Jennifer Laughran on Jennifer Laughran: "I got my first job at my older sister's bookstore when I was about 12. As I recall, she paid me $5 a day and all the stripped copies of Sweet Valley High I could read. I've since worked in bookstores all over the country. I've been a buyer for a large independent bookstore here in San Francisco for a number of years. I am a huge fan of kids' books, especially YA. I founded and continue to run Not Your Mother's Book Club, which is a very popular YA author event series, featuring the best YA authors in the world. And since the beginning of 2008, I've been an associate agent at Andrea Brown Literary Agency."

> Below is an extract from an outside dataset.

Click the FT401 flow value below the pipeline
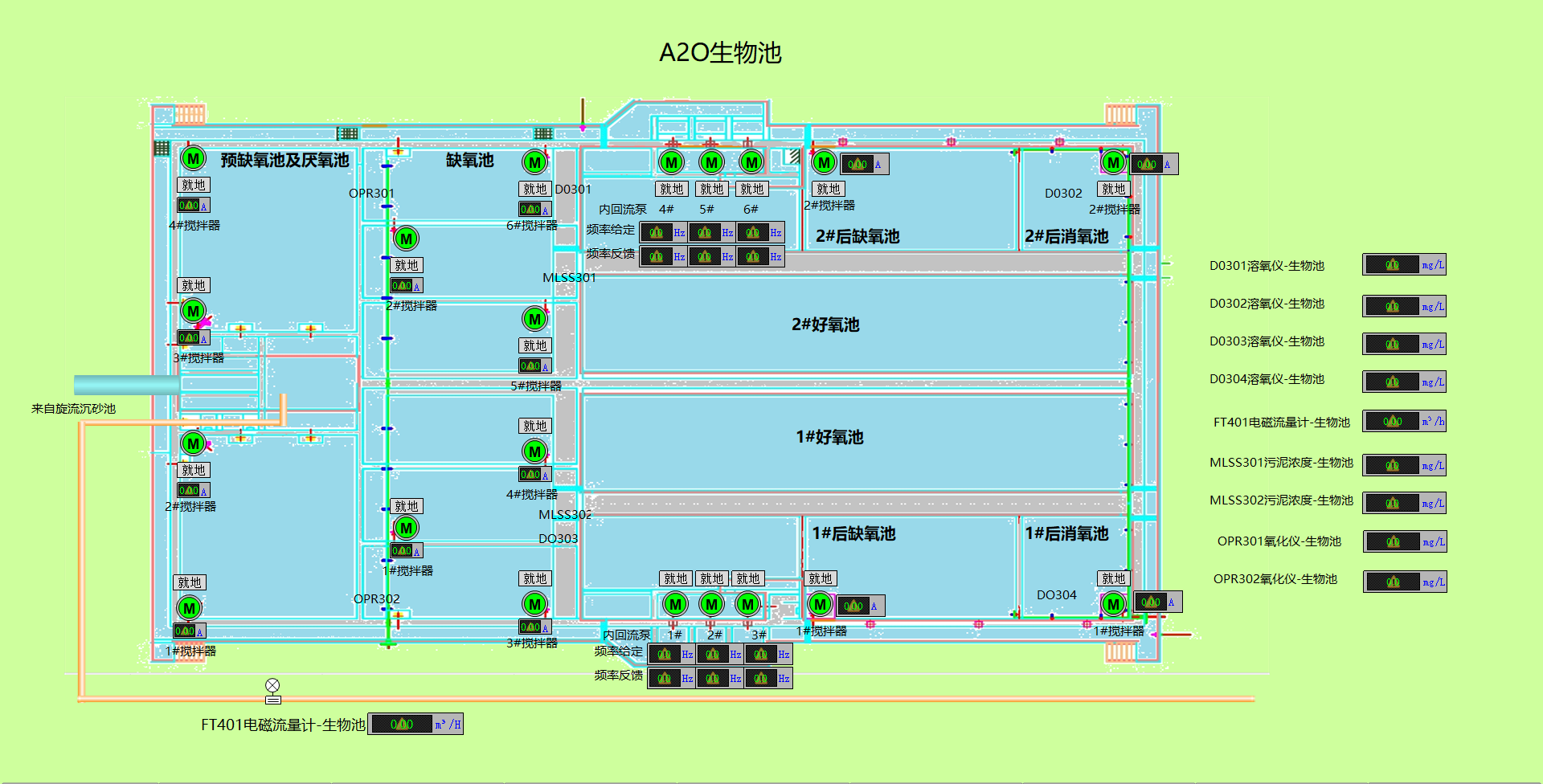 [415, 724]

What inspired you to become a literary agent?
The first agent I ever met was Barry "Mr. Fantastic" Goldblatt (agent interview). He helped me get Not Your Mother's Book Club started by generously donating the use of his clients. I remember thinking, "I don't know exactly what an agent does, but if he's one, I want to do that!"
It turns out that agenting is the best of all worlds for me, and a natural extension of book-selling. It combines matchmaking, hand-selling, evangelizing for my favorite authors, and of course, lots of reading.
Are you envisioning yourself as an "editorial agent," one who comments on manuscripts, or one who concentrates more exclusively on publishing issues? Why?
I want the manuscripts to be in the best possible shape before they go out. However, the author is the artist, and I don't believe in imposing my sensibility on their work. Therefore, while I do give notes, the notes I give tend to focus on clarity rather than extensive re-working.
Is your intended approach more manuscript by manuscript, or do you see yourself as a career builder?
I think I can speak for all the agents at Andrea Brown when I say that we are very much interested in the long-term careers of our clients.
Why should unagented writers consider working with an agent?
An agent knows what a fair price is--most authors don't know the market, or how much they can ask for. Also the agent is experienced with contracts and will get the best terms.
When necessary, the agent can play bad-cop and chase your money for you without marring the relationship between editor and author.
I happen to adore lots of editors, but the fact is, they work for the publisher. The agent works for you. Editors move around, quit, get laid-off, have babies, and get promoted in the blink of an eye--your agent is a constant in what can be a topsy-turvy business.
What sorts of manuscripts appeal to you?
I gravitate toward character-driven stories with a strong voice. A typical answer, right? I love books with ensemble casts, too, like those set in theaters or restaurants or big, busy families.
My taste is eclectic--I like old-fashioned stories, family stories, comedies, mysteries, adventures, hybrids--and some books that don't have a category at all.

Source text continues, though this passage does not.